Identify every line in the items below that contains the string "text", and copy each one. Case counts, so copy only lines that match it exactly.

>> Start TASK MATERIAL

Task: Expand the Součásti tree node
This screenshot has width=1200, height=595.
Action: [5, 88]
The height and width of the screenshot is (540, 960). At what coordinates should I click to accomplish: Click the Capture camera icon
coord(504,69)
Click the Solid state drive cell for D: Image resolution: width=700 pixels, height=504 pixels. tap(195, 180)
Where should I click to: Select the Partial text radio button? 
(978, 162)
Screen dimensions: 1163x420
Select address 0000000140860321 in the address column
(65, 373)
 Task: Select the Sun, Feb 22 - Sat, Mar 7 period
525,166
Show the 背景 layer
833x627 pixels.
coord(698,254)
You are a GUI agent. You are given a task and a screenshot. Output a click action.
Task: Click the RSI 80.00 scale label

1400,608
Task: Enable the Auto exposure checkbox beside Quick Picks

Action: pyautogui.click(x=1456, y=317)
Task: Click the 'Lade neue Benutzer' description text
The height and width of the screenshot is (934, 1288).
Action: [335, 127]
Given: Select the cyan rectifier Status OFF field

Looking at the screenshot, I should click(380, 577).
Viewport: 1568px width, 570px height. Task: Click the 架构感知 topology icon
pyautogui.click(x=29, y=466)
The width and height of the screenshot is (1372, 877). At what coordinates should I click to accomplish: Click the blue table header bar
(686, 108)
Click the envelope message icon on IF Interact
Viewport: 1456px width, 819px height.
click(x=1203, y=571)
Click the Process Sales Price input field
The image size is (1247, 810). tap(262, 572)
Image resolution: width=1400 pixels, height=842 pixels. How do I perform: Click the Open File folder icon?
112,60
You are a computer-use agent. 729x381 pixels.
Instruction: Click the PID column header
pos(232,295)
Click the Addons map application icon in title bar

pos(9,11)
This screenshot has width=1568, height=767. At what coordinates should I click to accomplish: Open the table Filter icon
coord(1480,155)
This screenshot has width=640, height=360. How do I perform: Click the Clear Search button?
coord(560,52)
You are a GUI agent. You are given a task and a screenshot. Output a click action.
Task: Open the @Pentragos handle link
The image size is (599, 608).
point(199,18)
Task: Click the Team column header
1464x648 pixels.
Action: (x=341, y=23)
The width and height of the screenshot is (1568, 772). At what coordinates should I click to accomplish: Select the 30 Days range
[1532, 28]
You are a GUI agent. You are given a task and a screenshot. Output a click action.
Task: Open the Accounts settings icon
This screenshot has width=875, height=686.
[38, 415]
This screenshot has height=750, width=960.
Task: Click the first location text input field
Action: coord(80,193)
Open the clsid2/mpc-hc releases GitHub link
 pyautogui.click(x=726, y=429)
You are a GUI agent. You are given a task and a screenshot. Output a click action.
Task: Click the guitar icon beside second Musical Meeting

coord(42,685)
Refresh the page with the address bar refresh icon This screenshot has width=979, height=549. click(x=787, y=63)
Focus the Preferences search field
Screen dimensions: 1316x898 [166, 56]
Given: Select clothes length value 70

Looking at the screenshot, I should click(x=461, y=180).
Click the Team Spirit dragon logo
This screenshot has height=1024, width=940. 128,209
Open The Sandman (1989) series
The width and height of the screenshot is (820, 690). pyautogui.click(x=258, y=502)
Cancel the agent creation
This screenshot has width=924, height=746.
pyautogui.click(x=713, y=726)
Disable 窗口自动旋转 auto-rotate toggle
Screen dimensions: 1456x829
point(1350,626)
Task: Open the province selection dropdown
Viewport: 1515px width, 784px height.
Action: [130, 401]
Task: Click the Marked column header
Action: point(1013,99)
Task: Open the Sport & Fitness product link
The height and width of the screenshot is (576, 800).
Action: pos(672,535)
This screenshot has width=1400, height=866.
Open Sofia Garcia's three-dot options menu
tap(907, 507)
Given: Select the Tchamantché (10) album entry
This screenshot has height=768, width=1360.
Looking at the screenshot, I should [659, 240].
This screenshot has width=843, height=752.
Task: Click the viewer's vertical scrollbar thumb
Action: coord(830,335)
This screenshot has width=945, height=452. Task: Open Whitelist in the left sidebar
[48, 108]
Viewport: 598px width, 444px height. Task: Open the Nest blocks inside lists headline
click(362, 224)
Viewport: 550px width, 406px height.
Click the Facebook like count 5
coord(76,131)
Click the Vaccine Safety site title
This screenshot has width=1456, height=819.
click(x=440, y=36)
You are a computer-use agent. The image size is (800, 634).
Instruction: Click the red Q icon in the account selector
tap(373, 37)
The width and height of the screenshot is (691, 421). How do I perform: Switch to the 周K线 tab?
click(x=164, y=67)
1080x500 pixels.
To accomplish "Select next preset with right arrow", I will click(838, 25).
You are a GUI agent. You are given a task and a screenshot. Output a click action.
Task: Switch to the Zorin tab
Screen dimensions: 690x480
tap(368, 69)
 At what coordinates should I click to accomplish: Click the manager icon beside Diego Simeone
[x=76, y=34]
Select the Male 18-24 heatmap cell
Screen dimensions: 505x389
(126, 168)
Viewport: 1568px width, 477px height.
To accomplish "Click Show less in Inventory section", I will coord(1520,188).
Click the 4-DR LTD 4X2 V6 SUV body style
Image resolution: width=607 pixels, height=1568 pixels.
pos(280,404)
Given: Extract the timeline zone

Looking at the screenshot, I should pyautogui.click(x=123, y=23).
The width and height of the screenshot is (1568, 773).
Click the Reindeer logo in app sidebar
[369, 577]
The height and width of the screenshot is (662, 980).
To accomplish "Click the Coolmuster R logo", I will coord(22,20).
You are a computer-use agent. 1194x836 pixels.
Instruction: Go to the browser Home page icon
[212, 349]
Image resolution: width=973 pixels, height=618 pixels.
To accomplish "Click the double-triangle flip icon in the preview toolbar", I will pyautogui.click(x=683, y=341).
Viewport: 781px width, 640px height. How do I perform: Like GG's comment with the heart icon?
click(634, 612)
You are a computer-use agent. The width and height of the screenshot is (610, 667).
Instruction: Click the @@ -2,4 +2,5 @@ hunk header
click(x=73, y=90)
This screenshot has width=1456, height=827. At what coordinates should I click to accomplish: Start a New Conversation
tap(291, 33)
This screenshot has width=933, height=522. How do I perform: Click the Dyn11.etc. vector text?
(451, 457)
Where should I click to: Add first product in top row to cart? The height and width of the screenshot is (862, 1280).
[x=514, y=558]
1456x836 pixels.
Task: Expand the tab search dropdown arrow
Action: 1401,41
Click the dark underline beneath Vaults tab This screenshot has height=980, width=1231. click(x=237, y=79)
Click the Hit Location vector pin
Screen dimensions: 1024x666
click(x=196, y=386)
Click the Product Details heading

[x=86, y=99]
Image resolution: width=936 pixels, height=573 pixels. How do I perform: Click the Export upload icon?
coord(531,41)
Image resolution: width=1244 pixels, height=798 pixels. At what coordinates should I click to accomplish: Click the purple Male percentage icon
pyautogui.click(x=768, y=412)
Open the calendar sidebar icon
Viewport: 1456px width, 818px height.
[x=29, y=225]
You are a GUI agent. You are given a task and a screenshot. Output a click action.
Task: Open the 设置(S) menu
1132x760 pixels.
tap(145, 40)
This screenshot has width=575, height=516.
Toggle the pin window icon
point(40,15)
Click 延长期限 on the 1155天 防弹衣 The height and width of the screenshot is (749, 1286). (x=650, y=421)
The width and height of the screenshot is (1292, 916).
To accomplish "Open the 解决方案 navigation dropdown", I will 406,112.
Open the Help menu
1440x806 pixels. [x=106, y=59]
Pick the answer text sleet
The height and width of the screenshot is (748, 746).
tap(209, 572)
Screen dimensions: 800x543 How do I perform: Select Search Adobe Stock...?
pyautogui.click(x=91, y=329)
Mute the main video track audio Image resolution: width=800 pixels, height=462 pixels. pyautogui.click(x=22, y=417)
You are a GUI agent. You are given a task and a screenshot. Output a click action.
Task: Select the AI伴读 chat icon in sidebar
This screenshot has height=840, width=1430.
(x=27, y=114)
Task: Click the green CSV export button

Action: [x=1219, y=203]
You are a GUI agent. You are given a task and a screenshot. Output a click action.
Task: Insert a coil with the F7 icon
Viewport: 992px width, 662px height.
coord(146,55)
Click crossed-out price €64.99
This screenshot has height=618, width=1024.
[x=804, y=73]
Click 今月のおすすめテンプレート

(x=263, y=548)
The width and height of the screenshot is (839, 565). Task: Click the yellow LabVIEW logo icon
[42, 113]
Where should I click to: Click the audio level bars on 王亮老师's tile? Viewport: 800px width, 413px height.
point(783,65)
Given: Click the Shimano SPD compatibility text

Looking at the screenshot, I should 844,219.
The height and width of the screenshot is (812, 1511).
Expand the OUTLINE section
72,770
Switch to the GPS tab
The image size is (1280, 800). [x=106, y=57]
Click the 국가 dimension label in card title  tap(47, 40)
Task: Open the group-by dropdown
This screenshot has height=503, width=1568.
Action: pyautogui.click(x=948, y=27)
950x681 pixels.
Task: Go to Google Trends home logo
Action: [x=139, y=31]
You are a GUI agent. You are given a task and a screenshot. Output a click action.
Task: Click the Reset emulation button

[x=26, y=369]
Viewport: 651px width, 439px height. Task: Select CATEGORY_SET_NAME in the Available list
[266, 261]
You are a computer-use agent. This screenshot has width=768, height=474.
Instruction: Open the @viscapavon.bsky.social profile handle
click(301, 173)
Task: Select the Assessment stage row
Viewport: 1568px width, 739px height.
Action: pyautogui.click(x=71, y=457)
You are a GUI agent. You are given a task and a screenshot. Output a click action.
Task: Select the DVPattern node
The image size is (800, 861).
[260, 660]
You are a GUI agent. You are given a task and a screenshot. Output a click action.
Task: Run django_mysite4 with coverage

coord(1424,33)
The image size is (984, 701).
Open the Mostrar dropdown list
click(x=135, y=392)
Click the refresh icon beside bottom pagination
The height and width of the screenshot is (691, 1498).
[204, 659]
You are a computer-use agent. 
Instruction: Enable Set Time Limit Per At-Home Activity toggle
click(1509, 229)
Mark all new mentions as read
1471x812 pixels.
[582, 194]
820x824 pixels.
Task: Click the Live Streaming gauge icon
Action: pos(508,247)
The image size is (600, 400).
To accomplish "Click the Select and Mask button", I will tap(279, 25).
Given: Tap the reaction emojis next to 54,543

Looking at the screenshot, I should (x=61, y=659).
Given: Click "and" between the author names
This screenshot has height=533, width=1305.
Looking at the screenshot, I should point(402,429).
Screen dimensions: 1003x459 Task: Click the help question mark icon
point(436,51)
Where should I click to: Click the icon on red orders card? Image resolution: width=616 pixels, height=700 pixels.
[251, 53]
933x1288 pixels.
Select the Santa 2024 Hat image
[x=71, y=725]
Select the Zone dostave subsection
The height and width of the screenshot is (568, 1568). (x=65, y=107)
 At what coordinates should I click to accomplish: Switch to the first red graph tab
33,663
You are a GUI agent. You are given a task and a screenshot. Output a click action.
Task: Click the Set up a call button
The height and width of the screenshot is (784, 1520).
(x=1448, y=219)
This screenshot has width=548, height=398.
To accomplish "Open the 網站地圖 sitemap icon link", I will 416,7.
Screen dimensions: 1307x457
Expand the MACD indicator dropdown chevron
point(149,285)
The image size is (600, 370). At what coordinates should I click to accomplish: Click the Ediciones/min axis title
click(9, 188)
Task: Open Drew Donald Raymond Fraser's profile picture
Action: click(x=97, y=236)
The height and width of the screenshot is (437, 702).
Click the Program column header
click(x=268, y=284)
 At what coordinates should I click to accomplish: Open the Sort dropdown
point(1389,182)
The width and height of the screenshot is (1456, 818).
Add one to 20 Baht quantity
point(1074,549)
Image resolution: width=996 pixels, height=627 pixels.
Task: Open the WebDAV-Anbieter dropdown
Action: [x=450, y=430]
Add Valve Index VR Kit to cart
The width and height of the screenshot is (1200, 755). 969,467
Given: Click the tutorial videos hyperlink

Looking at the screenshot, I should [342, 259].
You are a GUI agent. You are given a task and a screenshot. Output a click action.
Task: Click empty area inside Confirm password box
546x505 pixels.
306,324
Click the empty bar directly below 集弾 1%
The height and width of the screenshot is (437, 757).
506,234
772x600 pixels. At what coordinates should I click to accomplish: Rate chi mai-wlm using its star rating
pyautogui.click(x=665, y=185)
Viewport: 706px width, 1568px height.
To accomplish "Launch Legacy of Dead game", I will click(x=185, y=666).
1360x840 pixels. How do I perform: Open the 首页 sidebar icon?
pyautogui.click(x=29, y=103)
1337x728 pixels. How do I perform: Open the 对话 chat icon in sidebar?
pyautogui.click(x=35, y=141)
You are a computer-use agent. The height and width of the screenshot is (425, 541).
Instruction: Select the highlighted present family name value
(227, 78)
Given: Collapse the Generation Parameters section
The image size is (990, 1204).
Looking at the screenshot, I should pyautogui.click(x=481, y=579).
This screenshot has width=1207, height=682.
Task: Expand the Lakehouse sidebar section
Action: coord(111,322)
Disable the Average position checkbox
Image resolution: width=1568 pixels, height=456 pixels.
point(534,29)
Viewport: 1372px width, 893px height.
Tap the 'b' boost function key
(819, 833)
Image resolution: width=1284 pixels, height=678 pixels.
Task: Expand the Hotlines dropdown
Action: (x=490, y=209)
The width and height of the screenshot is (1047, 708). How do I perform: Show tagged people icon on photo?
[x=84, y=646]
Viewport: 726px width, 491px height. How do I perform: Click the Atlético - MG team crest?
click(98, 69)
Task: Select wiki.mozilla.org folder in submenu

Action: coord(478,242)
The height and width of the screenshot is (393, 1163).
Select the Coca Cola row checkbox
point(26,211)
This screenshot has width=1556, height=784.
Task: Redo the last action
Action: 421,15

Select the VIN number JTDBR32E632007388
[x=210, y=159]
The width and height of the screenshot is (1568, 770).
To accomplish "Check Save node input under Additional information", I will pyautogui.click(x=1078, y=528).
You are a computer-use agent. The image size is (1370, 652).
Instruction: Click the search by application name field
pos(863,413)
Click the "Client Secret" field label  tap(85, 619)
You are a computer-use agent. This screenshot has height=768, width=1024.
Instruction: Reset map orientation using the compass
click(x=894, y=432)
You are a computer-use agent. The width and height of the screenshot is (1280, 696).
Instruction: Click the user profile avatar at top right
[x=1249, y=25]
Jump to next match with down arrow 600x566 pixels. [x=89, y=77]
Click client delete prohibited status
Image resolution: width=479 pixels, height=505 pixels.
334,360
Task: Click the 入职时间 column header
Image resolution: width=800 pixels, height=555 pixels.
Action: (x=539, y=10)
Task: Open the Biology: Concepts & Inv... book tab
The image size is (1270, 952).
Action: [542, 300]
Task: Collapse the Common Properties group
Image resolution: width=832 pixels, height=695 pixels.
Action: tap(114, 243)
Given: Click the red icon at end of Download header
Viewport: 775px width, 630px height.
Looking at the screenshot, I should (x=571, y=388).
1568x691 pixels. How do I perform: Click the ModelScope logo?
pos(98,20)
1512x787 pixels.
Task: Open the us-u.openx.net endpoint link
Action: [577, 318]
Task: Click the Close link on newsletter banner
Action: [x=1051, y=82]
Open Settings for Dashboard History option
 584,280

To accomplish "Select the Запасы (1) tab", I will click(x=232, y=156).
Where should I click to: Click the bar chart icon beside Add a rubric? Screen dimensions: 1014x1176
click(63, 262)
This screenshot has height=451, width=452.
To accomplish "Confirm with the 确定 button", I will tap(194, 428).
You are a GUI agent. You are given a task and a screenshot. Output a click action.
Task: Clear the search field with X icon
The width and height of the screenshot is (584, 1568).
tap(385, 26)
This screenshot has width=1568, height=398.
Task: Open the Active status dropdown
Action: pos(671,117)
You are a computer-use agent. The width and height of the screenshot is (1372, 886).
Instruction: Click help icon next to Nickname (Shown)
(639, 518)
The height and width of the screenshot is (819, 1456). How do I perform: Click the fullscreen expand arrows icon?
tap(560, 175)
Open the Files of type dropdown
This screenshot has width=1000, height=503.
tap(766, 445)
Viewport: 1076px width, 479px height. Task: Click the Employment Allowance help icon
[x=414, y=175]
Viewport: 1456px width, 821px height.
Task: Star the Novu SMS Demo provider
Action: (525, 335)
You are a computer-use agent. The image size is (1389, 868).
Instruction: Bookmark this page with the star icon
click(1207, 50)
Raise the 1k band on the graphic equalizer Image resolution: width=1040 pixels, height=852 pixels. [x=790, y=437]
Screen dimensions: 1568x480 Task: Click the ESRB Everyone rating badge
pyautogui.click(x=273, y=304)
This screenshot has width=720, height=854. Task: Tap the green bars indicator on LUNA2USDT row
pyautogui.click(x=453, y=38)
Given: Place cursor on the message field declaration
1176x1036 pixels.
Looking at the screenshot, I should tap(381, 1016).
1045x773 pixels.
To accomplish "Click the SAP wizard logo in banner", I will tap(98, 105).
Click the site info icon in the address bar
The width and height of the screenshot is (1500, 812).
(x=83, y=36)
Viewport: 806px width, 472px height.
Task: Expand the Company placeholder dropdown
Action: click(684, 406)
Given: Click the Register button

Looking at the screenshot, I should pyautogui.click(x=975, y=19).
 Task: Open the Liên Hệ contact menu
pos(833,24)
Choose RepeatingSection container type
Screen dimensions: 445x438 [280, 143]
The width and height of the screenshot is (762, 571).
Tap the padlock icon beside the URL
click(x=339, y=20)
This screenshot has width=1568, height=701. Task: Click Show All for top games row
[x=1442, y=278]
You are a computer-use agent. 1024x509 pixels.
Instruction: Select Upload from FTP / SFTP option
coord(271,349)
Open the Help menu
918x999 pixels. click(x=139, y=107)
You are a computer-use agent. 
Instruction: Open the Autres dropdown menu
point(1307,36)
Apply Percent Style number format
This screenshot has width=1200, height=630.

>> End TASK MATERIAL

(RESPONSE)
Where should I click to: Select the Partial text radio button? 
Task: Click the 'Lade neue Benutzer' description text
Task: Click the first location text input field
This screenshot has width=933, height=522. How do I perform: Click the Dyn11.etc. vector text?
Pick the answer text sleet
Given: Click the Shimano SPD compatibility text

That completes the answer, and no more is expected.